Un altro studio di Cassibba (2023) conferma che i ragazzi che sono stati adottati con adozione legittimante hanno modelli di attaccamento più sicuri (67,9%) rispetto a quelli adottati con adozione mite (37,5%); nonostante ciò, questi ultimi hanno un’organizzazione di attaccamento più sicura dei ragazzi in affido familiare (31,2%) e che si trovano in comunità (18,9%).  Inoltre, i ragazzi che avevano sperimentato un’adozione mite avevano il più alto grado di problemi comportamentali (58,04%). 

Da questi risultati emerge che l’adozione mite, nonostante favorisca il passaggio graduale dalla famiglia di origine a quella adottiva e il mantenimento dei contatti con i membri della famiglia di origine, non garantisce un migliore adattamento psicosociale dei ragazzi. Assicura però quella continuità delle relazioni familiari che è un diritto fondamentale della persona e propone una scelta non più aprioristica relativa al bene del minore. Inoltre permette che non venga più utilizzato un affidamento “sine die” che non garantisce alcuna stabilità al minore. 

Bibliografia:

Occhiogrosso F. (2008), “Adozione mite e semiabbandono”, in Famiglia e diritto, n.4, Tribunale dei minorenni di Bari, 7 maggio.

Legge 4 maggio 1983, n.184.

Cass. Civ., sez.
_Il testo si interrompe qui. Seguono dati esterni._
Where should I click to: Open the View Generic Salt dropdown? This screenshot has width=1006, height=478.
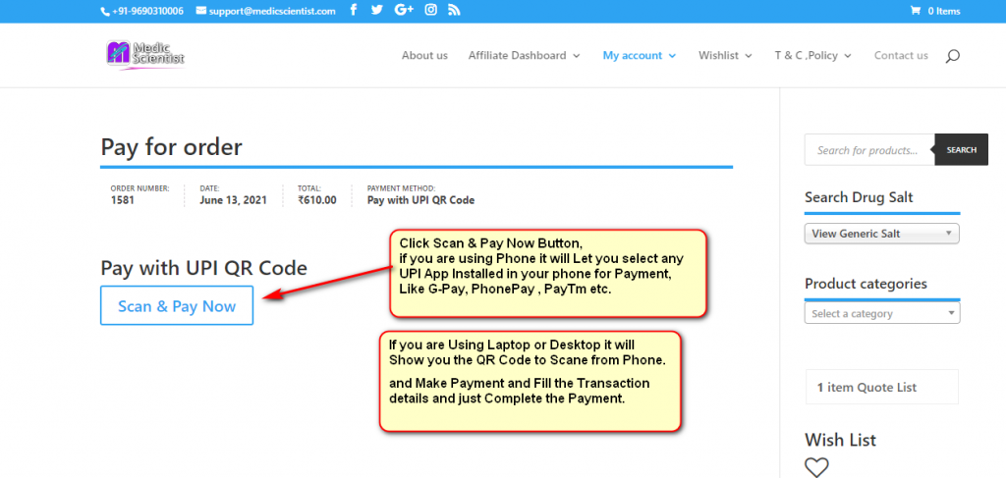tap(881, 234)
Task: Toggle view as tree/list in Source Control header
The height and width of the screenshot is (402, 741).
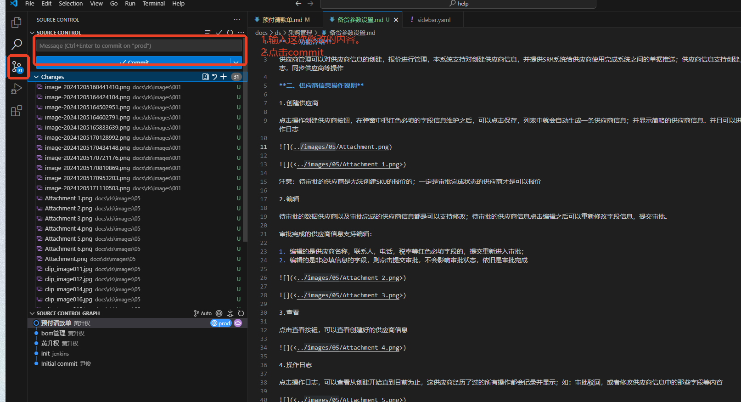Action: [208, 33]
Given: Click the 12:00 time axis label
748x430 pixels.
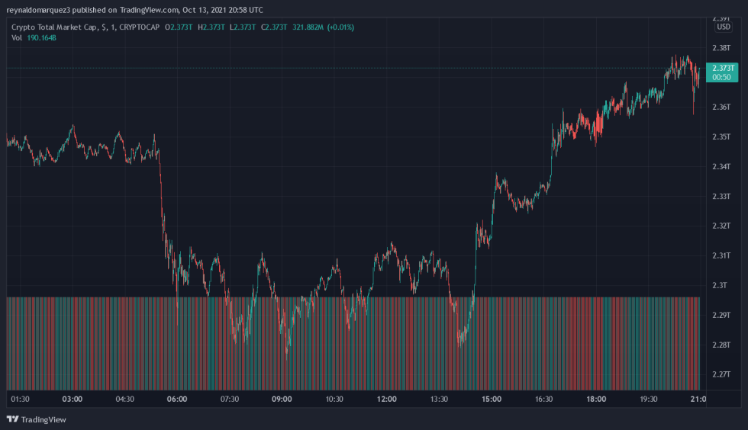Looking at the screenshot, I should (x=387, y=399).
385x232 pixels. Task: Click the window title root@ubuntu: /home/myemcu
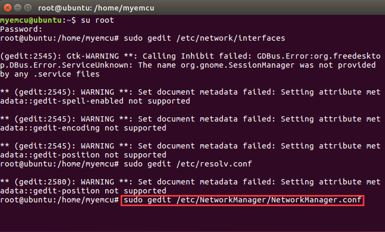pyautogui.click(x=96, y=8)
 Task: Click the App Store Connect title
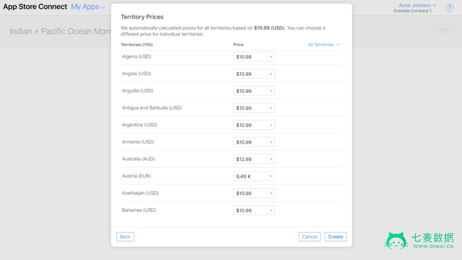(35, 7)
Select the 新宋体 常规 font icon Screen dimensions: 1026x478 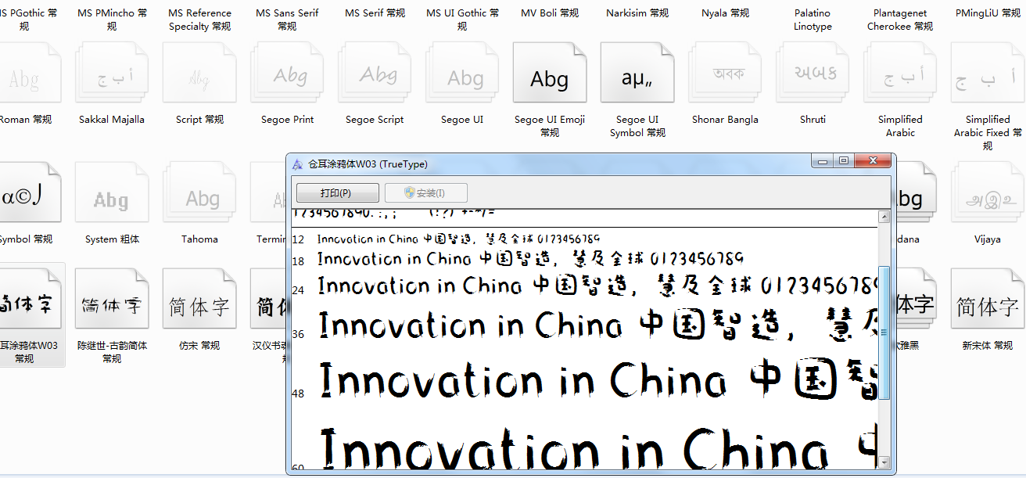click(988, 307)
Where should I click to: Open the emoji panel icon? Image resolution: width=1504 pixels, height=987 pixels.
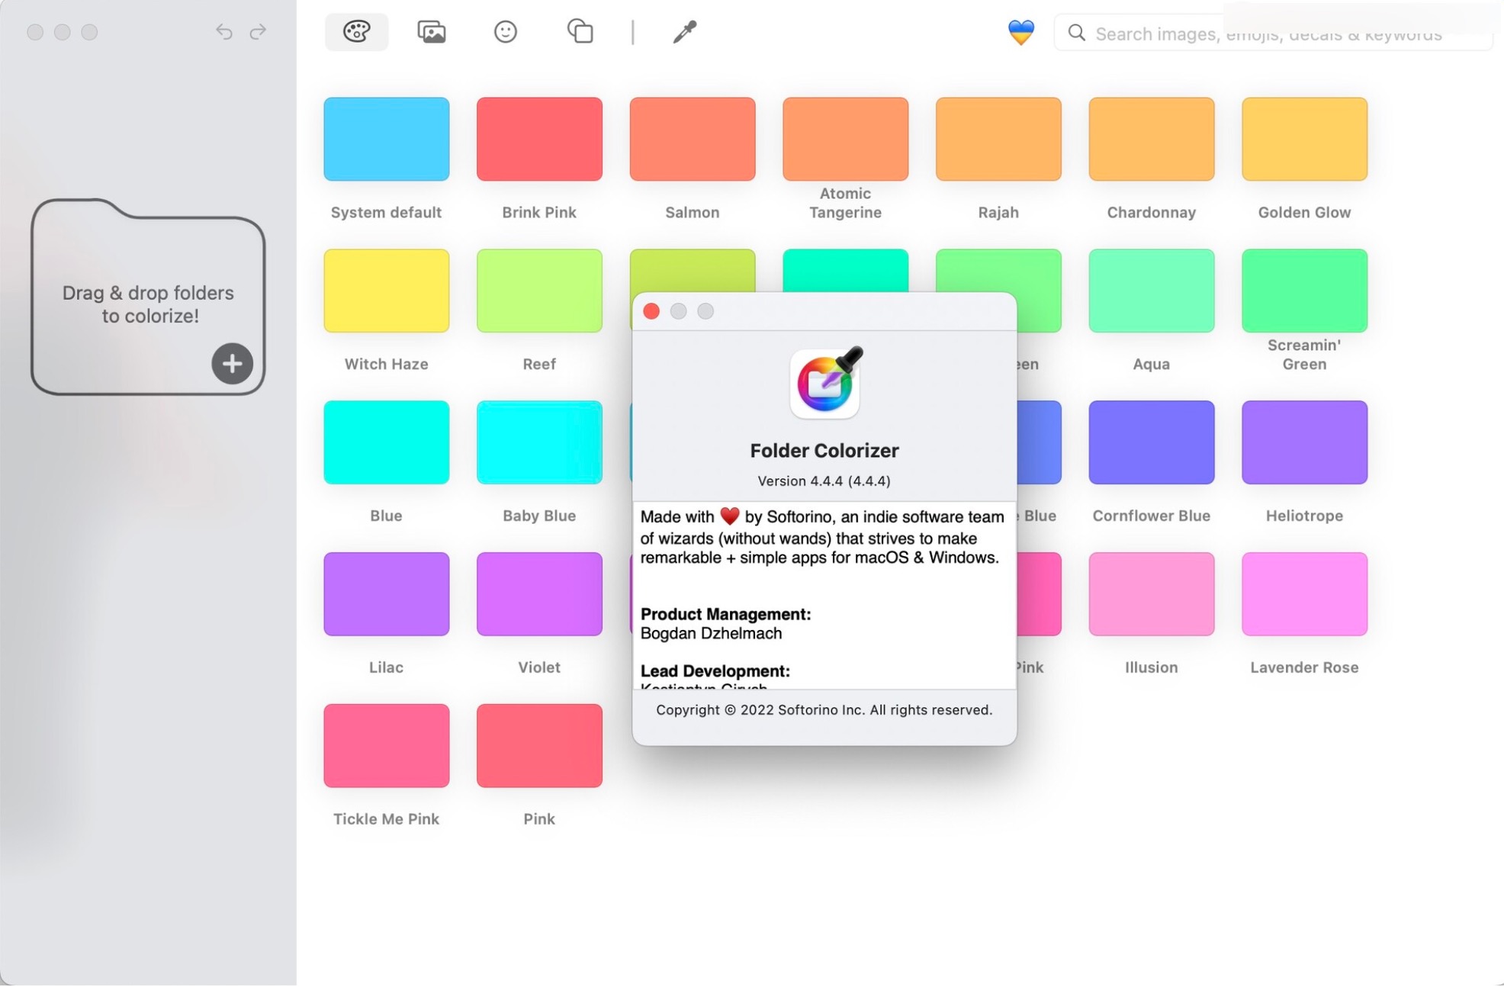[504, 31]
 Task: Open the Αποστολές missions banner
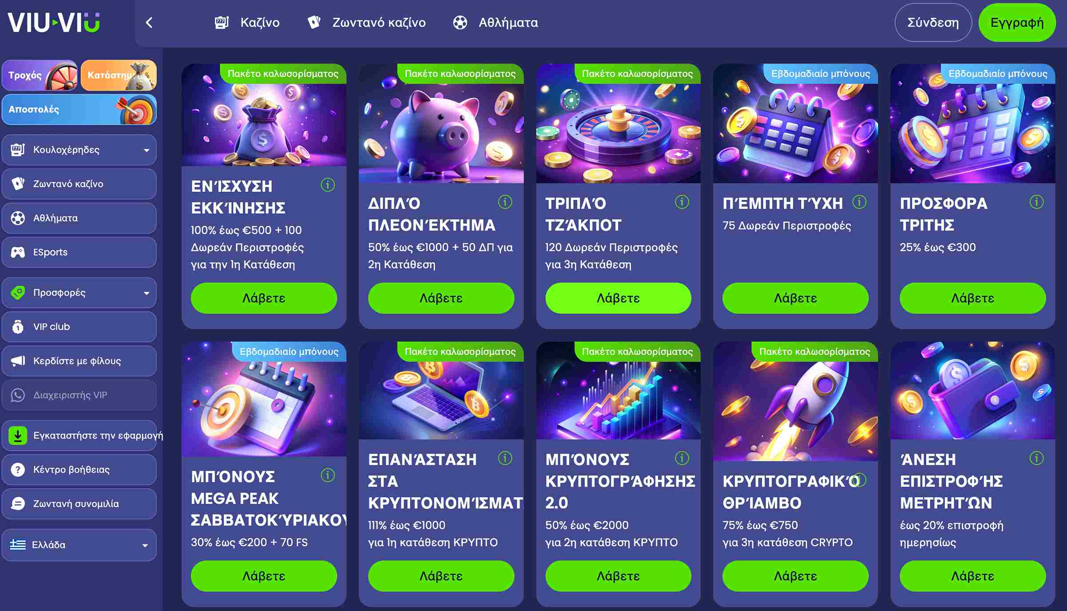pos(79,109)
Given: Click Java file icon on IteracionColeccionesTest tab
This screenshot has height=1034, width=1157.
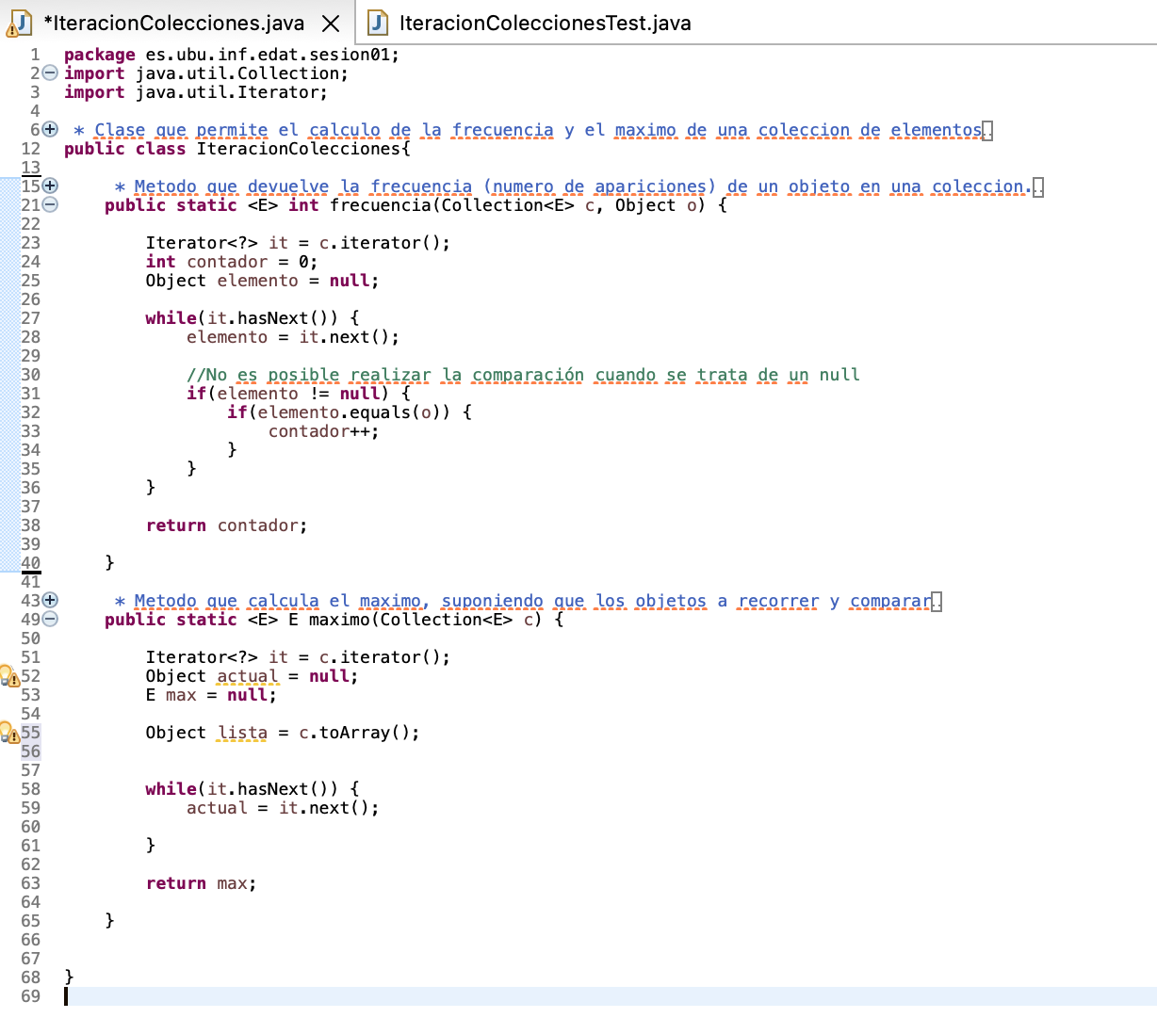Looking at the screenshot, I should [378, 24].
I, ord. 25 gennaio 2021, n. 1476.

Balenzano C. (2015) “Il diritto mite nella storia del Tribunale per i minorenni di Bari”, in Minori giustizia: rivista interdisciplinare di studi giuridici, psicologici, pedagogici e sociali sulla relazione fra minorenni e giustizia: 1, Franco Angeli, Milano.

Balenzano C. e al. (2013), “Forme di adozione, adattamento psicosociale e ri-strutturazione dei legami di attaccamento”, in Rassegna di Psicologia,  XXX, pp. 35-47.

Cassibba R. e al.  (2023), “The placement of children in need of out-of-home care: Forms of care and differences in attachment security and behavioral problems in the Italian context”, in International Journal of Environmental Research and Public Health, https://www.mdpi.com/1660-4601/20/23/7111.

Gigante L. (2007), “Le funzioni positive dell’adozione mite” in Minori giustizia: rivista interdisciplinare di studi giuridici, psicologici, pedagogici e sociali sulla relazione fra minorenni e giustizia II Trimestre,Milano, Franco Angeli.